Russian president Vladimir Putin has marched into a corner—having opted for war to halt Ukraine’s courtship with the West, he now faces international opprobrium and the probability of stinging new sanctions over the Malaysian Airlines crash.
While it is early and Putin may yet terminate his dual military and propaganda offensives against Ukraine and the West, the signs are by and large not of a man seeking a way out. Rather, Russia seems to be keeping to its pre-crash narrative.
Edward Lucas, of the Center for European Policy Analysis, suggests that the problem is the corner itself: even if he wanted to shift course, Putin has little room to maneuver after months of building a forceful domestic case—and his people into a frenzy—against outside enemies. He can’t back down from the brink, Lucas told Quartz in an email exchange. It would be “too humiliating now that he has demonized the West and Ukraine.”
If a Russian hand is proven, sanctions will become harsher
The tension with the West goes back to March, when Putin overran and absorbed Crimea and followed on by stealthily supporting an uprising across eastern Ukraine, which borders Russia. In recent days, the separatists forces shot down an An-26 transport jet and possibly a cargo plane belonging to Kiev.
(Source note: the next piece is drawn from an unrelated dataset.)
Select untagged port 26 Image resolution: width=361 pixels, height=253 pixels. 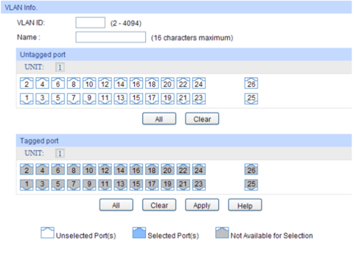[x=251, y=84]
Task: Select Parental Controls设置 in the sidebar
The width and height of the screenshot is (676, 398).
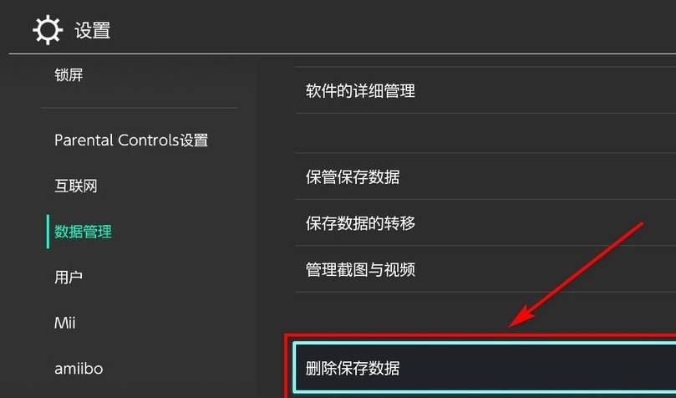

The current crisis turns on whether these separatists are responsible for shooting down the Malaysian aircraft as well–or if there is an even more direct link to the Kremlin–as the US believes. If such links to Russia are established, Europe is likely to join the US in imposing harsher economic sanctions on Russia.
Already this week, the Obama administration placed tough new sanctions based on intelligence that Russia is heavily supporting the separatists by, among other things, allowing the shipment of men and materiel across its borders. On July 16, the US effectively locked four Russian companies out of the Western financial system. Europe followed with a milder round of new penalties. Mark Dubowitz, of the Foundation for the Defense of Democracies, suggested that is because the business lobbies of Germany and Italy–the biggest hurdles in enacting tougher European penalties–are “very strong and vehemently opposed to more sanctions.” Yet the crash could change the political landscape. “I wouldn’t underestimate the extent to which [chancellor Angela] Merkel may reach a point of no return where she gives up on Putin, as she eventually gave up on Iran, and agrees to tough new sanctions,” Dubowitz said. “Italy’s new prime minister may also surprise given his more Atlanticist leanings.”
Will Putin seek a way out?
Putin has suggested such new punishments would not change his behavior. He may be banking on Rosneft, Novatek, and the others finding loans in China or elsewhere to build out Russia’s next-generation oil and gas fields, needed to continue the country’s production of 10 million barrels of oil a day.
The state-controlled Russian media is so far supporting a status quo Ukrainian policy. Mainstream reports yesterday called the crash a Ukrainian conspiracy—either Kiev was trying to embarrass Moscow or outright assassinate Putin by shooting down his presidential plane. Some said the bodies of the victims were already dead when they fell from the sky, or were deliberately placed in the field to tar Russia. Such messaging was going over reasonably well with Muscovites.
Writing in the Financial Times, Swedish foreign minister Carl Bildt said that the local media and its “pro-separatist frenzy” are central to the problem. But more will come out challenging Putin’s view of the world, such as a report that separatists operating anti-aircraft weapons, including the type suspected of being used to down the airliner, were trained on Russian soil. Then there is this Ukrainian-released tape of separatists suggesting that an operating crew was provided with the BUK surface-to-air missile system that they obtained from Russia, and is suspected in taking down the airliner. And again, there are reports of a direct link to the Kremlin.
Given the shifting sands, Mark Galeotti, an expert on Russian security services at New York University, said that Putin may not be as locked in to his Ukraine policy as he might look—and that he has a record of changing his mind. He can back down “when he must and when he can,” Galeotti said in an e-mail exchange from Moscow, where he is on sabbatical. He cited Putin’s reversal in the case of blogger Alexei Navalny, who was imprisoned last year only to be almost immediately released. Such flip-flops, however, “go against the grain and, above all, he will need to be given or manufacture some face-saving formulation.” Galeotti said:
With Navalny, for example, it was the intercession of Moscow Mayor Sobyanin who wanted him to be allowed to compete (and lose) the mayoral elections. So Putin was the gracious and merciful tsar rewarding his loyal subject rather than a flipflopper. If he is willing to take it, MH17 actually offers him an exit ramp, as he can say that he is shocked, shocked to discover what kind of people the insurgents have proven to be and use that as the basis to detach himself.
Andrew Kuchins, a Russia expert at the Center on Strategic and International Studies, is not convinced that Putin can do much even if he decides he wants to–the situation may now be out of his complete control. “I am skeptical that he can control his side (of the border) to the extent that frankly we would be much more comfortable with,” Kuchins told Quartz. “He is responsible for sure, but there may likely be some unaccountable actors on his side of the border as well. Hard to turn these things off like a light switch.”